We received an email the other day from a reader who writes the following:
I have been in contact with you during the last few months. Your site continues to be a great resource for me as I have come to terms with what happened in my marriage.
We are the couple that just started dealing with our issues after shoving them aside for 25 years. We went to counseling briefly, but both got busy with careers and were able to bury it for that long. Since my retirement I guess I finally had too much time and began to think about the emotional affair. Long story short we are dealing with and making good progress.
I could not help thinking about all of the people that have followed your website and struggled with even more intense issues than what we have.
I have spent my career in education. I have worked with kids in crisis, so most of the time I have been on the other side of the desk trying to help them. This is a first for me to be he one seeking the help.
I have attached an article that I would like you to read. I find writing has helped me through this. If you think this might be something others would find beneficial please feel free to use it on your website.
Coping with the Pain of Infidelity
The hardest part of facing the effects of a wayward spouse’s emotional affair is having to face it alone. Yes. The articles, therapists and experts all tell you to find someone to talk to. A friend. A therapist. A family member.
Here is the problem. When you reveal this to others it will in most cases hurt the person you confide in. It certainly puts your partner in a bad light. It may hurt your kids if they find out. It puts a burden on others that they do not deserve. If the friend you confide in is close to you and your family, it will cause them stress as well.
My problem is that I’ve only discussed this with my spouse and our shared therapist So basically, I have been alone in my struggle in dealing with her emotional affair. I want so much to tell someone. But I can’t. I know it will hurt others. So, what to do?
I have thought about finding my own therapist but I don’t want to go through all of this again. It was hard enough the first time. I find that working through this by finding strategies that work for me is best. I think each of us have to find a coping skill that meets our own needs. Keep looking for something that is right for you.
It seems to me that my need to tell someone about this is selfish and ego driven. Why do I want to tell someone? Do I need to have someone feel sorry for me? Do I need to show someone how good I’ve been to hang in this marriage when most guys would have left? Why is there a driving need to do this when I know it’s just being selfish?
Will the pain go away just because I tell someone? Will the memories both real and imaginary fade away because I shared my story with others? The reality is there is no guarantee that my confiding in another person will stay private with them. After months of therapy the memories still haunt me. I know now they always will.
I think men tend to keep these feelings to themselves while woman have friends they can confide in. The hardest part through all of this is putting aside our pride. Keeping our ego in check. Not allowing the thoughts and pain to consume you every minute of every day.
The bottom line is that my coping skills are reduced to writing down my feelings in blogs like this. What does this accomplish? For me it is a way to express myself about the affair and the pain it has caused. Even if no one ever reads this, the process has been therapeutic.

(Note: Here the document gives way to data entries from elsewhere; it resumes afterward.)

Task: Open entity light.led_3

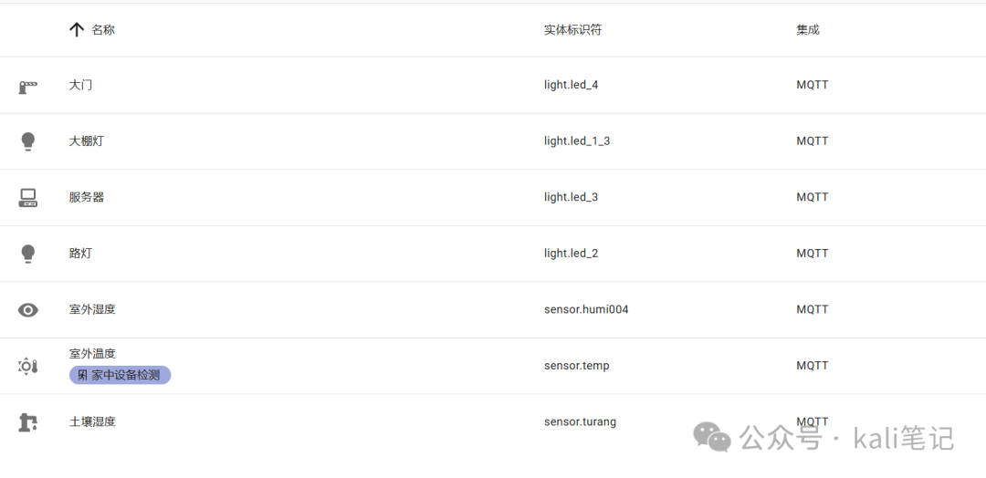Action: coord(571,197)
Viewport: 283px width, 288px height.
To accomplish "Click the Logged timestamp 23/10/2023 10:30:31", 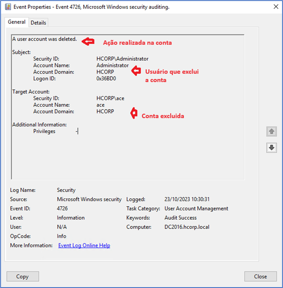I will 187,199.
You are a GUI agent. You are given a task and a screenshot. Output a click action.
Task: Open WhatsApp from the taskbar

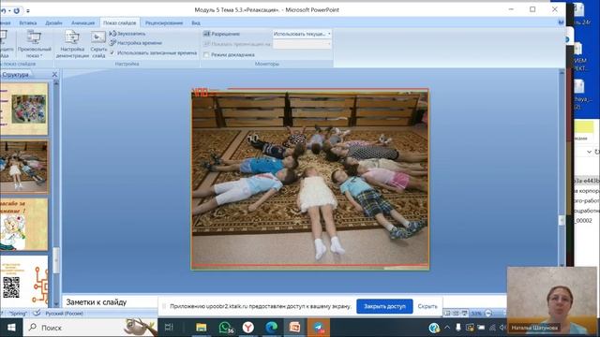point(225,328)
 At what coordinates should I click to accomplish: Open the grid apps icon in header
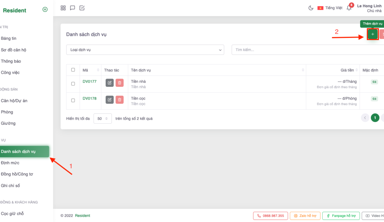point(63,8)
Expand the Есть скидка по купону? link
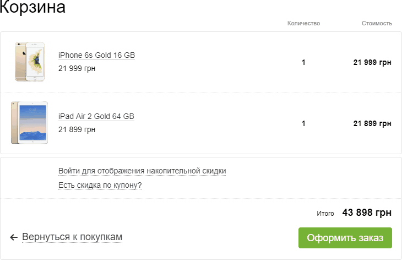 tap(100, 185)
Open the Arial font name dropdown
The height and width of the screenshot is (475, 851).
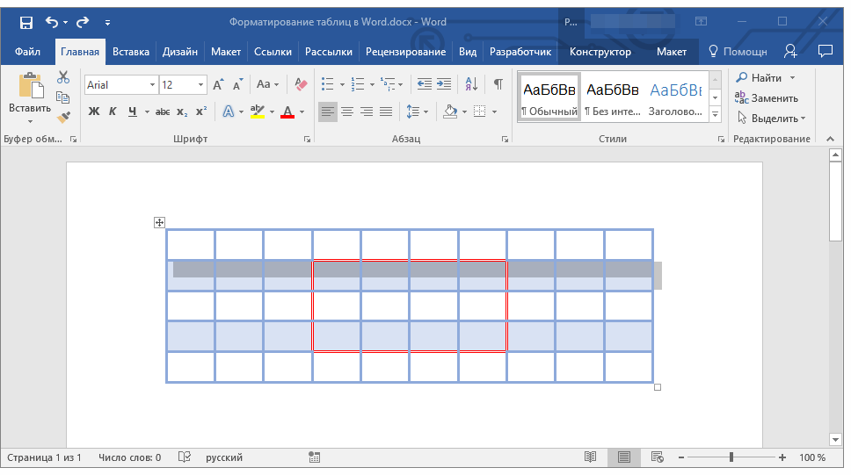click(x=152, y=85)
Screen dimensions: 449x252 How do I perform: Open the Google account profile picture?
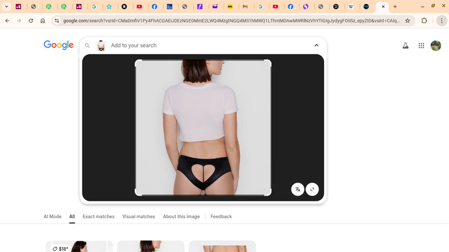click(x=436, y=45)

Each of us has to find a coping skill that works for us. Some of you have prayed. Some of you have read everything you can to find about affairs and recovery. Some of you have self – medicated through excessive use of drugs or alcohol. Some of you may have tried to take your life or know someone who did.
Here is what I do know. All of you who are reading this are suffering from some level of PTSD and are just trying to cope with your pain. However, you have something that can never be taken from you. That “something” is your soul. Your soul, that makes you who you are and always will be. Your soul (the inner beauty), that part of you your partner fell in love with to begin with. You need to remember who you are and all the good things about you that make people love you for who you are. This will always be with you. The pain consumes us at times and masks the true personality that exists inside each of us.

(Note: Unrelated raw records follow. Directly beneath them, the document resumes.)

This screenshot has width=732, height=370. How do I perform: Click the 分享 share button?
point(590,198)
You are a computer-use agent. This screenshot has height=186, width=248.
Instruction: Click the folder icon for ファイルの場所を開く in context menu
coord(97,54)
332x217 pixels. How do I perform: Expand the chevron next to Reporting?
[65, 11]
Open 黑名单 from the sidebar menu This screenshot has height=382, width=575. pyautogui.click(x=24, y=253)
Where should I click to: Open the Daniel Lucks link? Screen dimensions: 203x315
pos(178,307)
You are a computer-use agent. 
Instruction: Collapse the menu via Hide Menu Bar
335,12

Whether you decide to stay in your marriage or not, you have to count on those thousands and thousands of good memories about yourself. Try to focus on why you were loved. That is the person you really are. That can never be taken from you
I have been married to this woman for over 35 years. There are hundreds of thousands of wonderful memories. There is one very big negative – one that takes up a lot of space in my brain. I considered leaving the marriage several times as we worked through this But each time it was those great memories that made me stay. Plus, I realized my wife is human. She made a mistake. One she has to live with the rest of her life. Every time I get angry about the bad memories I have to think about the one she has. I’m not sure which one of us struggles more. By the way, finding empathy in others provides you with the ability to forgive. This is another key to easing your pain.
My therapist asked me this question “Had this affair happened when the two of you were still single would you have stayed in the relationship?” My answer based on my age at the time was “No!”

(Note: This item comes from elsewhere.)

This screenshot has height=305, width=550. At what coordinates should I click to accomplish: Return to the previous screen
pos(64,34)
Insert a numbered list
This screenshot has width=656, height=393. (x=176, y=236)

The answer was no because I did not have those great memories. I did not have children. I did not have our friends and family. I did not have the history that we have together today. You have to decide whether to leave the marriage that you are in. It’s a big decision. One that only you can make. There are plenty of articles you can read to help you through that process. Even if your partner left you, you still have something of value. You!
My purpose here is not to help you make that decision. My purpose is to help you rediscover your own worth. To remind you to push away the pain and anger and remember who you are. Do not allow the wayward spouse to take away the very essence of your being. You are worth the fight. You deserve to be healed. Your friends and family deserve YOU! Never give up on YOURSELF!
Awesome advice. Thanks for sharing Anonymous!